> [What this task involves]: Write out, word for word, the stretch of the blog post below from "Farsight and Hindsight" through "the answer too.".

> [Text section]:
◆ ◆ ◆ ◆

Going Sane in a Crazy World

My journey through life and the lessons I learn to help me grow spiritually.

Sane Friends

Farsight and Hindsight

One thing I realized this week was that my ex might have gotten my Mom's insane and abusive aspects. Asp got her neuroses and her distance. I knew when I first met her that I felt very safe with her and I know that kind of stuff is never a good thing. To have too much intimate knowledge of another person off the bat is always a warning. I've never had the safety warning before so I ignored it. I've had the felt very connected and know the person very well warning. It's always unfinished business alarms and like a proximity alarm I should stay away.

The one thing that keeps playing in my head is that Asp said it already hadn't been working for her. It's this stuff that I don't understand. If she knew than why all the other conversations about being distant and working on getting better. Oh well like many things it's something I'll never know the answer too.

I'm altering my rules about dealing with problem people and my singles group. As you probably know it's a $5 annual fee for the group. I get so many people who want to discuss it, how much money I'm making off it, etc. My new rule is that these emails get deleted. If its going to take this much energy to decide to spend $5 then I don't want you in the group. As this is the first week after all annual dues were due. I'm getting a bunch of these emails. I can't believe so many people waste so much time over the amount.

Since its Superbowl Sunday I figured most places would be dead and that was deal when I stopped to get new front tires for my trip to see Eric next week. I felt bad for a woman who stopped by and had a flat tire and had to get a new tire. A new one on sale was $205. In the waiting room she asked my if that was normal and I told her it was. I should of asked where she was from but didn't since I knew English wasn't her first language. With an SUV type vehicle a tire is big bucks.

While sitting there I was reading all the signs about all the new devices and indicators in the newer vehicles. Looking at all the stuff I think cars are becoming cost prohibited to people.

1 people had cathartic therapy:

Good plan about the Meetup. $5 is nothing and they get the pleasure of not having to 'think' or 'organise' but just turn up and have fun. I would refuse to debate it. If they can afford to go out they can afford a $5 annual fee!

◆ ◆ ◆ ◆

> [Dataset excerpts]:
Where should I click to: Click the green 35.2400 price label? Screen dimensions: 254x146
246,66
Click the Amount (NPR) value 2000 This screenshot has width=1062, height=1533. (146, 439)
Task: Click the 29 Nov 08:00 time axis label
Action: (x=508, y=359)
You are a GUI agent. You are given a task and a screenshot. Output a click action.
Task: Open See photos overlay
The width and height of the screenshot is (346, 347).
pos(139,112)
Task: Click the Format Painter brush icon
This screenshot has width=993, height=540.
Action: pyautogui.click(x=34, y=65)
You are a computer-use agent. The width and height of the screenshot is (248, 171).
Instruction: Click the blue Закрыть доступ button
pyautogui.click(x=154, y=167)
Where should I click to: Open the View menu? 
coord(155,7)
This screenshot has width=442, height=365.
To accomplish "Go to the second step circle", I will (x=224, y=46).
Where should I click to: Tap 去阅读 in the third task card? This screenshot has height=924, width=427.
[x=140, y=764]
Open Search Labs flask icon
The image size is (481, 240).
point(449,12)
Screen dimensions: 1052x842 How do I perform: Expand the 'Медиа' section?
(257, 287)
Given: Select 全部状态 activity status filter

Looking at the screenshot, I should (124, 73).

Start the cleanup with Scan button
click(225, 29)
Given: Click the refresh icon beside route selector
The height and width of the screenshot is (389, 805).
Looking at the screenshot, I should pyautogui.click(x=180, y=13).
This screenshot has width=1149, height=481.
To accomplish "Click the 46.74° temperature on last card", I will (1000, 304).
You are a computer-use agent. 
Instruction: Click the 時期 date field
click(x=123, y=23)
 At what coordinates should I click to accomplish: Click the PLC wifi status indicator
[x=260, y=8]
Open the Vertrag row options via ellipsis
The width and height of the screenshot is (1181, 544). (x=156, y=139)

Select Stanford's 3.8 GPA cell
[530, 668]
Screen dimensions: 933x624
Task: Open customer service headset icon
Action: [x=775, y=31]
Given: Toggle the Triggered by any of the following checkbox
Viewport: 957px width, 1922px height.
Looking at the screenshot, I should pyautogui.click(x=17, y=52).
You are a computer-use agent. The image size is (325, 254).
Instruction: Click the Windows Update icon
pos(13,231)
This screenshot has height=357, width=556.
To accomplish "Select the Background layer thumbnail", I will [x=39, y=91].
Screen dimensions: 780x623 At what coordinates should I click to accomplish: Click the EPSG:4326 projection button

◆ ◆ ◆ ◆

> [Solution]:
Farsight and Hindsight

One thing I realized this week was that my ex might have gotten my Mom's insane and abusive aspects. Asp got her neuroses and her distance. I knew when I first met her that I felt very safe with her and I know that kind of stuff is never a good thing. To have too much intimate knowledge of another person off the bat is always a warning. I've never had the safety warning before so I ignored it. I've had the felt very connected and know the person very well warning. It's always unfinished business alarms and like a proximity alarm I should stay away.

The one thing that keeps playing in my head is that Asp said it already hadn't been working for her. It's this stuff that I don't understand. If she knew than why all the other conversations about being distant and working on getting better. Oh well like many things it's something I'll never know the answer too.